Ischemia, hypoxia, and oxidative stress have also been considered important factors in the pathogenesis of epilepsy. 17 Ischemia modified albumin (IMA) has formed in hypoxic, ischemic, and oxidative stress conditions due to a change in N- terminal of albumin. Serum IMA has been studied in ischemic diseases such as myocardial infarction and found as a sensitive biomarker of ischemic, hypoxic, and oxidative stress conditions. 18 IMA is considered an effective biomarker in the differential diagnosis of seizures. 19 Kamasak T et al reported that serum IMA levels differentiate the non-epileptic and epileptic seizures. Serum IMA level increased significantly with the duration of the seizure. 20 In the present study, mean serum IMA level was found significantly high in epileptic patients. This finding is in-line with the study of Uzel M et al 19 and Kocaoglu C et al. 21
In the current study, mean serum IMA level was found high in hyperuricemic epileptic patients compared to epileptic individuals with normal serum UA levels. Serum UA has a positive correlation with the serum IMA. In contrast to our finding, Jena I et al 22 found a negative correlation between serum IMA and serum UA level.

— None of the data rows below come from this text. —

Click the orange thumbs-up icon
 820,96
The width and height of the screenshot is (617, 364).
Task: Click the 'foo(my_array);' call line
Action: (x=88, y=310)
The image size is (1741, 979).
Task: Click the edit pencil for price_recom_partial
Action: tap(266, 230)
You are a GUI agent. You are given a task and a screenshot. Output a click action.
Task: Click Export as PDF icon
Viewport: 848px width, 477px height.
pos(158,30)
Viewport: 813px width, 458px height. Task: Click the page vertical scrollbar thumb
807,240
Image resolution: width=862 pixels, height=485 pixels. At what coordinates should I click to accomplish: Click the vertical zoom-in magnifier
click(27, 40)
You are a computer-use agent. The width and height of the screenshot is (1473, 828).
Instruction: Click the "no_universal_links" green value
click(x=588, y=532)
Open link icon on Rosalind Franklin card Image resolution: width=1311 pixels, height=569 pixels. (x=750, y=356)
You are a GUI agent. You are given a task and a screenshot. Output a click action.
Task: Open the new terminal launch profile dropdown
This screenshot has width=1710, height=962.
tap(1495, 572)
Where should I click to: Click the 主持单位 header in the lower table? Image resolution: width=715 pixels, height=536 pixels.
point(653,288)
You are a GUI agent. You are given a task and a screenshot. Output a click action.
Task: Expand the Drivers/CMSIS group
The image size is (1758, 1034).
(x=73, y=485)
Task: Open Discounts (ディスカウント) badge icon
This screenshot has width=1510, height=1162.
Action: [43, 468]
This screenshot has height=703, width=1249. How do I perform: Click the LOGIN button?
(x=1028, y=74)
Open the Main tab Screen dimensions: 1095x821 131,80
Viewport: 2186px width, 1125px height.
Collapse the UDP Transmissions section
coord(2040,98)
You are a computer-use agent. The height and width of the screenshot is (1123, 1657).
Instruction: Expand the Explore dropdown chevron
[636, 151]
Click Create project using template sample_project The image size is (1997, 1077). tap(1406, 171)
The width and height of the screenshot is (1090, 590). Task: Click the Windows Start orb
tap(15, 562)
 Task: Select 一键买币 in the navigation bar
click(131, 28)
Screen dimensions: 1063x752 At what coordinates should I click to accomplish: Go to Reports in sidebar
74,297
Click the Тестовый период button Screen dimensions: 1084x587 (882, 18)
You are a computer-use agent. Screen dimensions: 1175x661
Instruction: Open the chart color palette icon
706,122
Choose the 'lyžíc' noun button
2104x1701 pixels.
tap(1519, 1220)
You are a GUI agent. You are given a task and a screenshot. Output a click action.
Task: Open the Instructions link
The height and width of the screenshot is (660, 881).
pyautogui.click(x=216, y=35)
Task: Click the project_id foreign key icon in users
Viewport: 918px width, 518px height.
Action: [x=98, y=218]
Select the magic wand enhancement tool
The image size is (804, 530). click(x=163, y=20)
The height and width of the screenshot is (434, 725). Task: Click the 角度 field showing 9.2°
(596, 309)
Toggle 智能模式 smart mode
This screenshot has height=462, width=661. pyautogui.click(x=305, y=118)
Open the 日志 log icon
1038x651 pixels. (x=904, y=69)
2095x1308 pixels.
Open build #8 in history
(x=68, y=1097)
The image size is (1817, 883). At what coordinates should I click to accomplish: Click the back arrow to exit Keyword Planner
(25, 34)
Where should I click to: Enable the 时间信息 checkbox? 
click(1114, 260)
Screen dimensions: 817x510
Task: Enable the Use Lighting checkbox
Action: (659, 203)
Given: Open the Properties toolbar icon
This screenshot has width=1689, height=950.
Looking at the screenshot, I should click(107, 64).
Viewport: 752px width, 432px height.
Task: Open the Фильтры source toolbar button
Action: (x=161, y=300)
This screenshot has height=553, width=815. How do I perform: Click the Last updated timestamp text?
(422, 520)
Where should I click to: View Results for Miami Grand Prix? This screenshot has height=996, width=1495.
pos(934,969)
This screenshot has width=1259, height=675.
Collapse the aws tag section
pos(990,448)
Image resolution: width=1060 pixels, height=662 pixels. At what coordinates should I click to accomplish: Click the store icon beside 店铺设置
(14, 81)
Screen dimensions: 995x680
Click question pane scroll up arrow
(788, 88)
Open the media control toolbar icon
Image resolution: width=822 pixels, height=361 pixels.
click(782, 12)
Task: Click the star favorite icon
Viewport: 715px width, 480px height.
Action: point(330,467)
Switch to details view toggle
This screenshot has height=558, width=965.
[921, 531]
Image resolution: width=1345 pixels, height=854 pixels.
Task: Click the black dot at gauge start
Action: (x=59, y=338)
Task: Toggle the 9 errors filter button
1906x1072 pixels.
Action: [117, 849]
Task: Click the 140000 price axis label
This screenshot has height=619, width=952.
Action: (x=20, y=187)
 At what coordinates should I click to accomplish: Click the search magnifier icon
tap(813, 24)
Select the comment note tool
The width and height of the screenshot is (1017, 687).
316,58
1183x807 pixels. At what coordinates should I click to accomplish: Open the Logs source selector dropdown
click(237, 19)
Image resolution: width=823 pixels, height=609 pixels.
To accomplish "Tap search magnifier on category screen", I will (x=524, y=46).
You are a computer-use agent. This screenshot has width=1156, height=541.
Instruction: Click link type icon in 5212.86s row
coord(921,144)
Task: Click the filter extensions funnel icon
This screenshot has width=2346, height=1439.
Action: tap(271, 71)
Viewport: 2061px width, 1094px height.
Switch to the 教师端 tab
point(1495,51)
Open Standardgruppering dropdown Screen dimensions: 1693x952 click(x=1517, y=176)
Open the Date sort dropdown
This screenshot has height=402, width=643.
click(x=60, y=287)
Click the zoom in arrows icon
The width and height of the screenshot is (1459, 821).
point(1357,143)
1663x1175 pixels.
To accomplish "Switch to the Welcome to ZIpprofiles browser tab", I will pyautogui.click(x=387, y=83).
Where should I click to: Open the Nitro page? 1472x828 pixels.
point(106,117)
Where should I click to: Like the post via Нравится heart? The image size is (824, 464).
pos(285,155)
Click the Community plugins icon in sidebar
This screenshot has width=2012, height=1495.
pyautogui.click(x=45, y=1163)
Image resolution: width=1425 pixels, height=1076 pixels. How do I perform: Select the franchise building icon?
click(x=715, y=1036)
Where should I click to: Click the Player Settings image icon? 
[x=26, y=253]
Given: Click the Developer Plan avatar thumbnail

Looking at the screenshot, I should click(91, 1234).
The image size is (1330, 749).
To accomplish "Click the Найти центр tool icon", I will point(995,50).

In the current study, the ROC curve of serum UA at a cut-off value of 6.1 mg/dl, predicted that serum UA has 84% sensitivity and 80 % specificity for diagnosing epilepsy. Serum UA is a routine biochemical test that can be done in an epileptic patient in an emergency department, which could help in the management of a case where the diagnosis is not confirmed in clinical practice. 14 There are also certain neurological disorders such as syncope, movement disorders, narcolepsy or cataplexy, etc. which can mimic epilepsy, hence these disorders need to be carefully ruled out in making the diagnosis of epilepsy, which could also be achieved with the help of elevated serum UA. Research around the uric acid in epilepsy can contribute to a better interpretation of the pathophysiology of epilepsy and develop novel potential therapeutic targets in epilepsy.
Conclusion
Serum IMA is an ischemic, hypoxic, and oxidative stress biomarker and epilepsy can be caused by the foreknown conditions. The present study revealed serum UA levels and serum IMA levels increased in epileptic patients, and epileptic patients with high serum UA levels also have been high serum IMA levels compared to epileptic patients with normal serum UA levels. Conclusively serum IMA and serum UA levels could be used for the early diagnosis of epilepsy as shown in figure 5. The current study also revealed serum UA levels have a good predictive marker for epilepsy with 84% sensitivity and 80% specificity.